*** Block opens ***
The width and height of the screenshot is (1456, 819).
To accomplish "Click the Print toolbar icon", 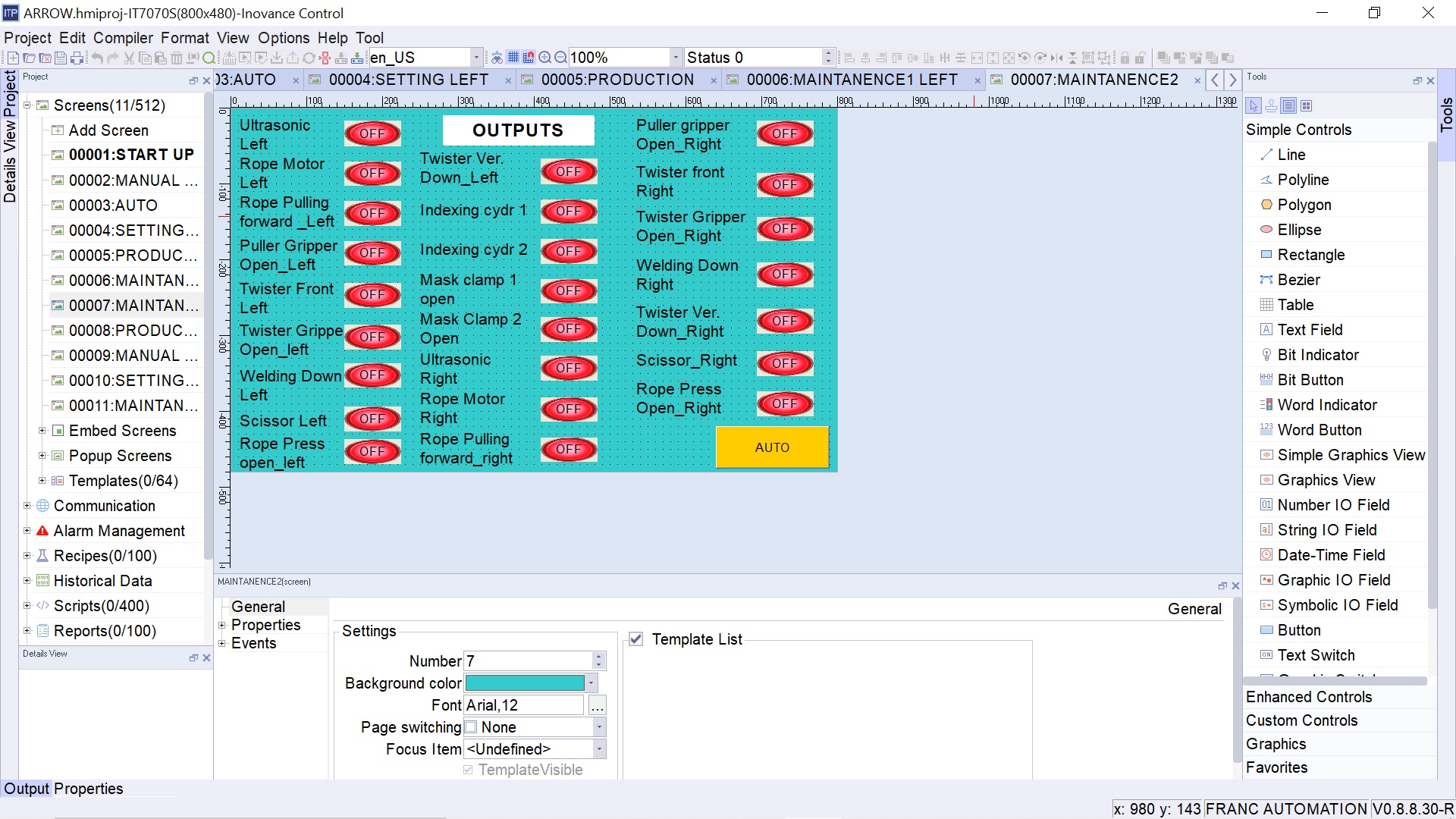I will point(77,58).
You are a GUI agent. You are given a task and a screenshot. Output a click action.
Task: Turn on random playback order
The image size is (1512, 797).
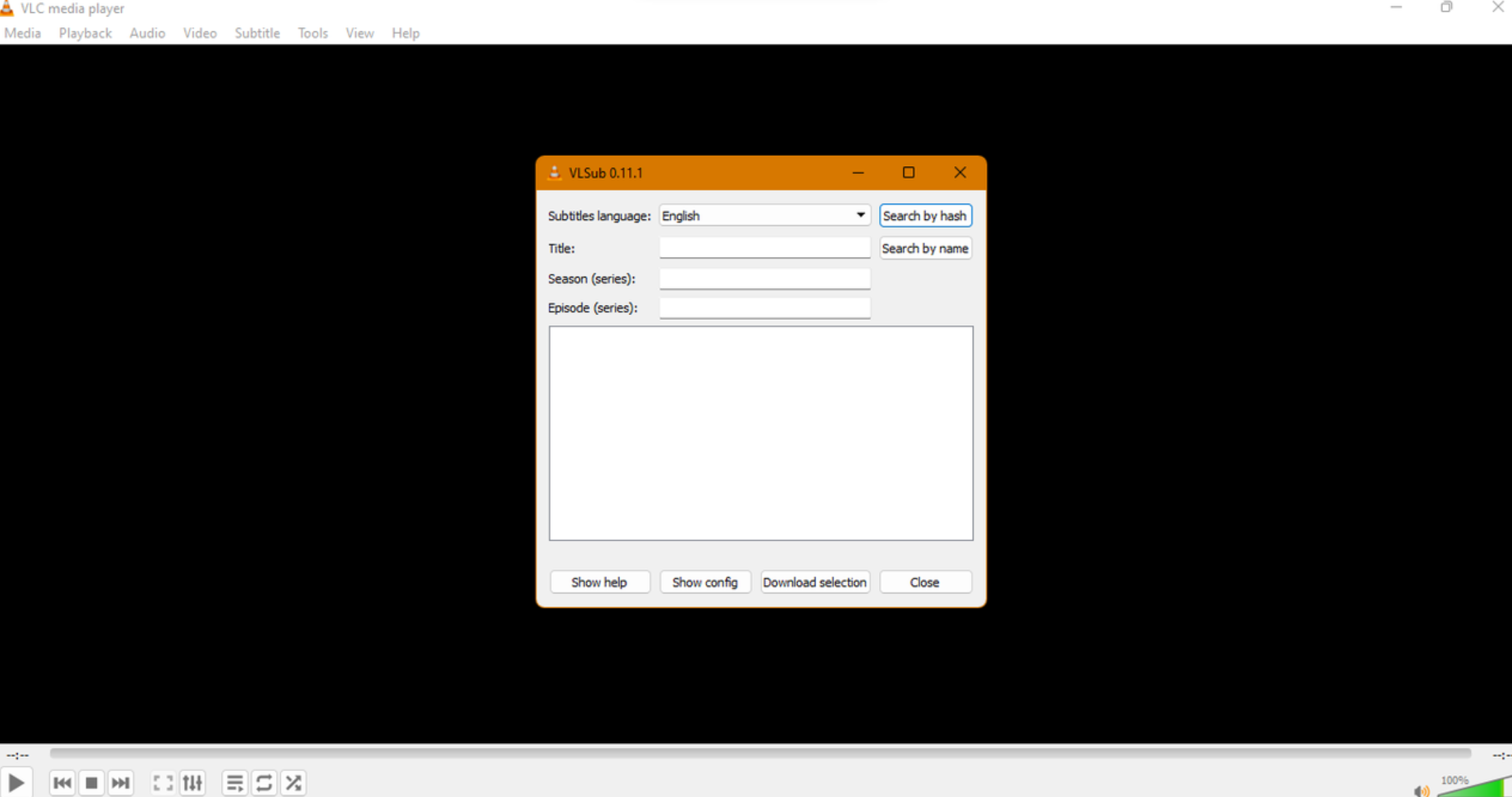pyautogui.click(x=294, y=783)
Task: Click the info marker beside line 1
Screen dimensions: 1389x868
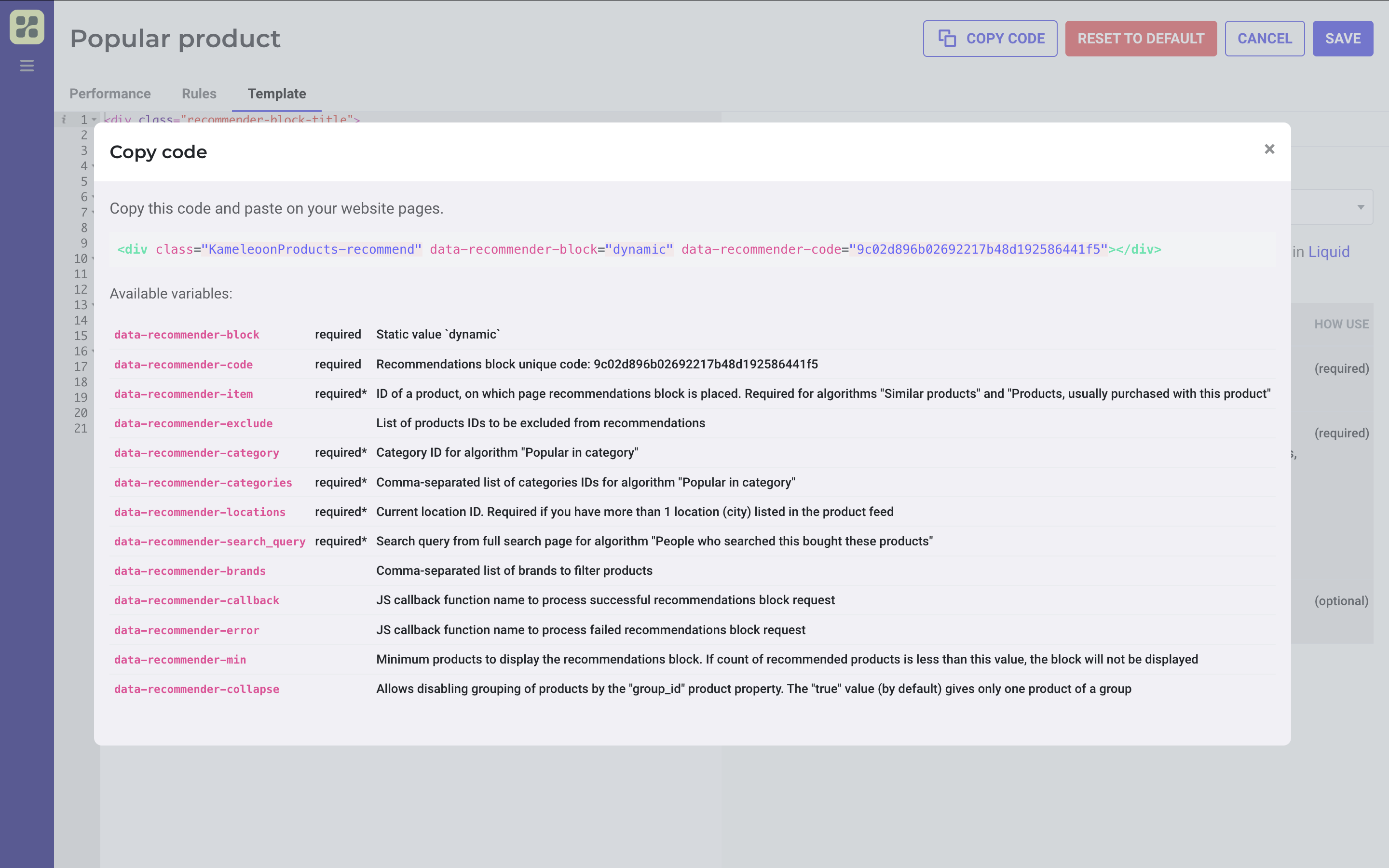Action: tap(64, 120)
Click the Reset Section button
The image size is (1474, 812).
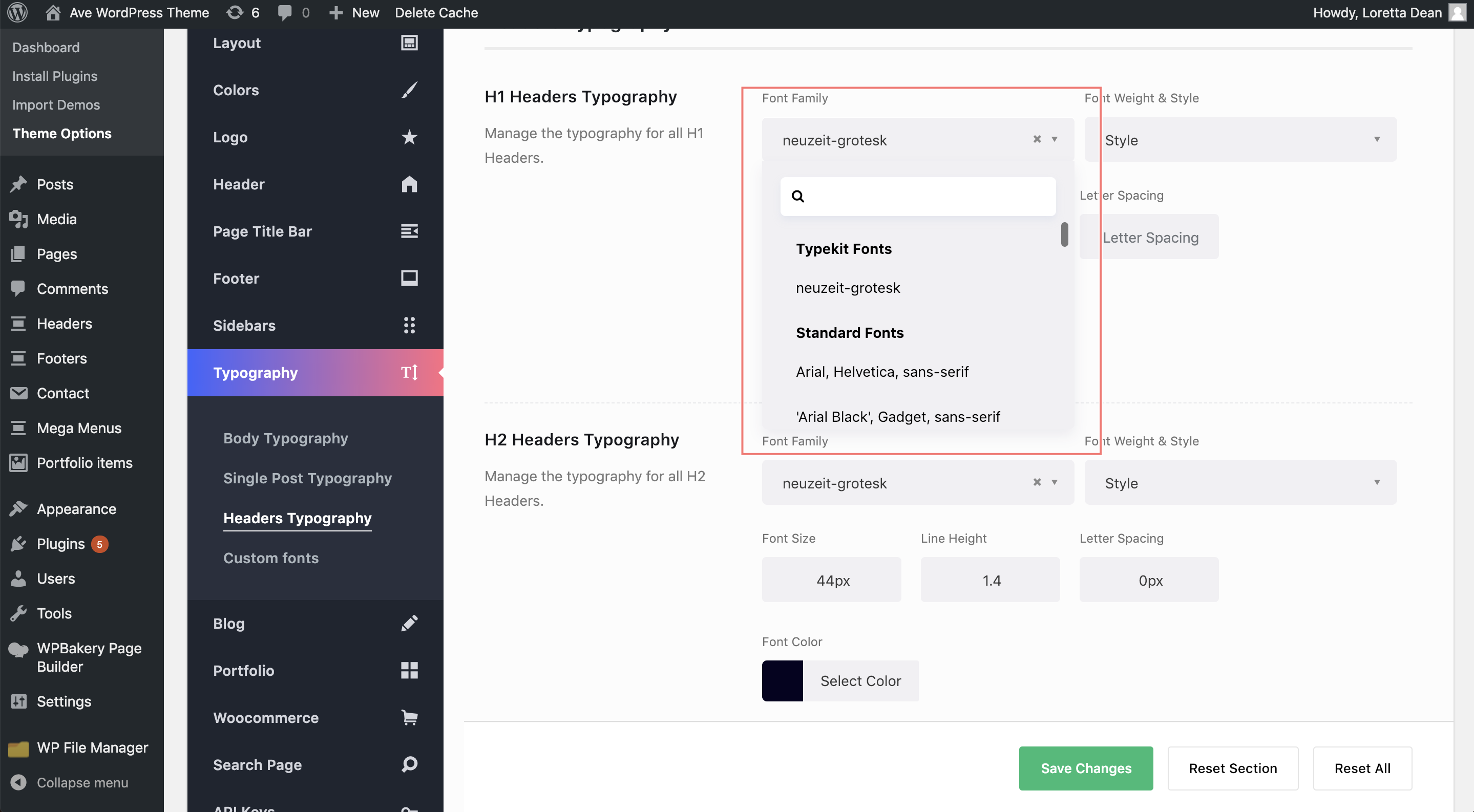[1233, 768]
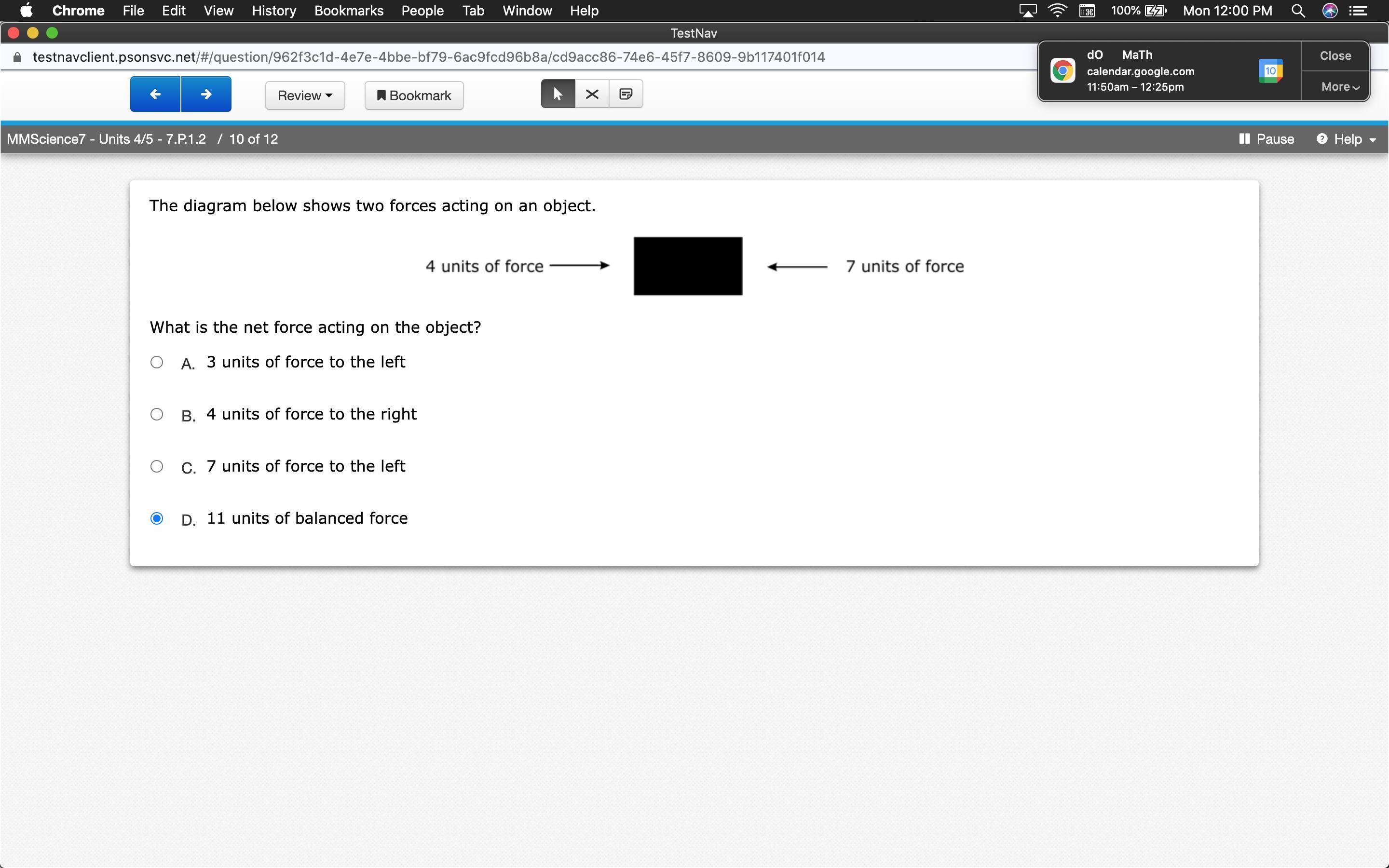Open the History menu
This screenshot has width=1389, height=868.
274,11
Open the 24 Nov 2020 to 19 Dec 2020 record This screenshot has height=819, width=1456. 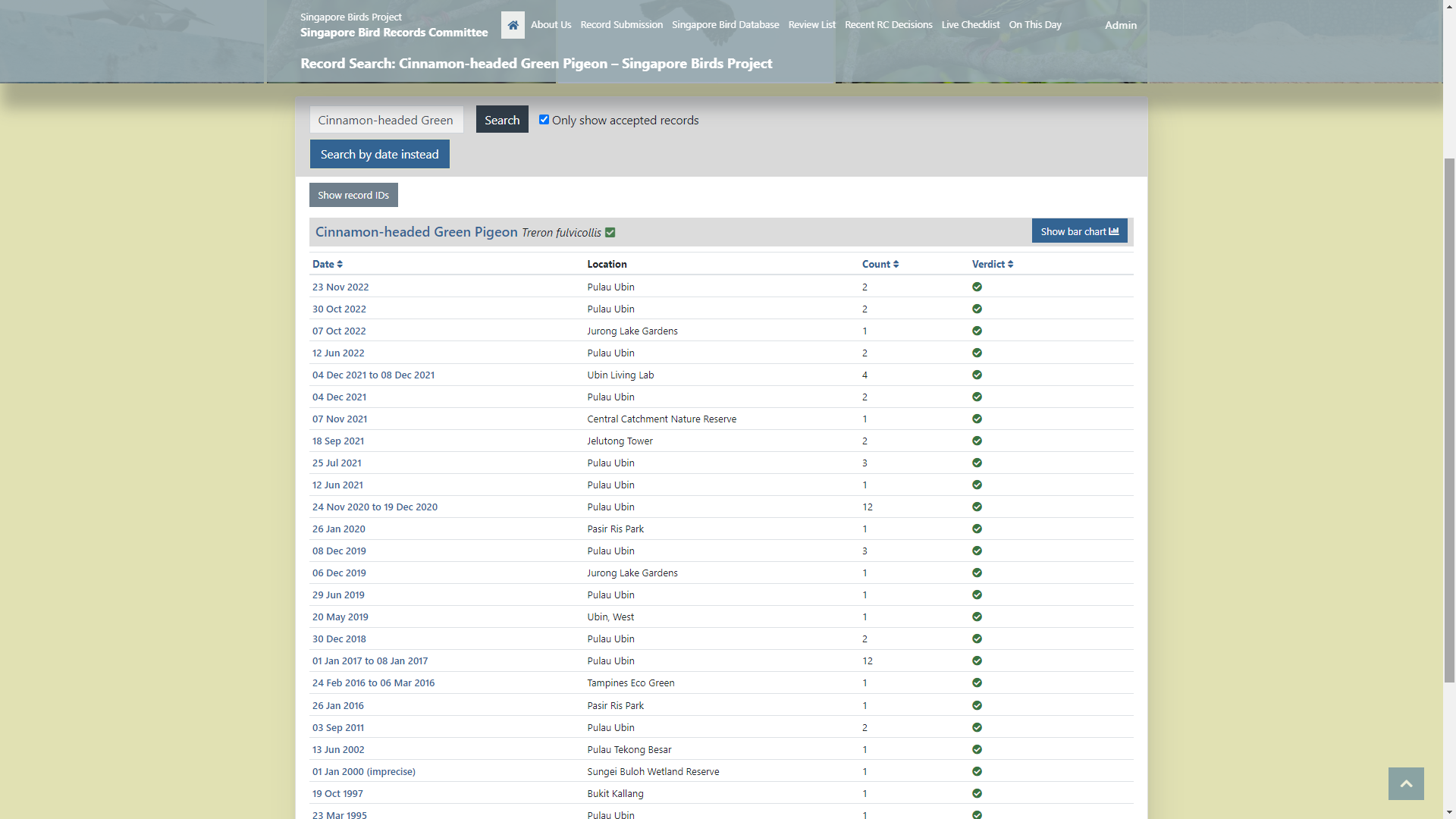[x=375, y=507]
*** Block closes ***
All lines above starting at the one with "You are a GUI" and ending at the one with "Click the Reset Section button", inclusive, are to be printed again exactly, with the pictures left out.

■ SOLUTION:
You are a GUI agent. You are given a task and a screenshot. Output a click action.
Task: Turn on random playback order
The image size is (1512, 797).
pyautogui.click(x=294, y=783)
Task: Click the info marker beside line 1
Screen dimensions: 1389x868
Action: tap(64, 120)
Click the Reset Section button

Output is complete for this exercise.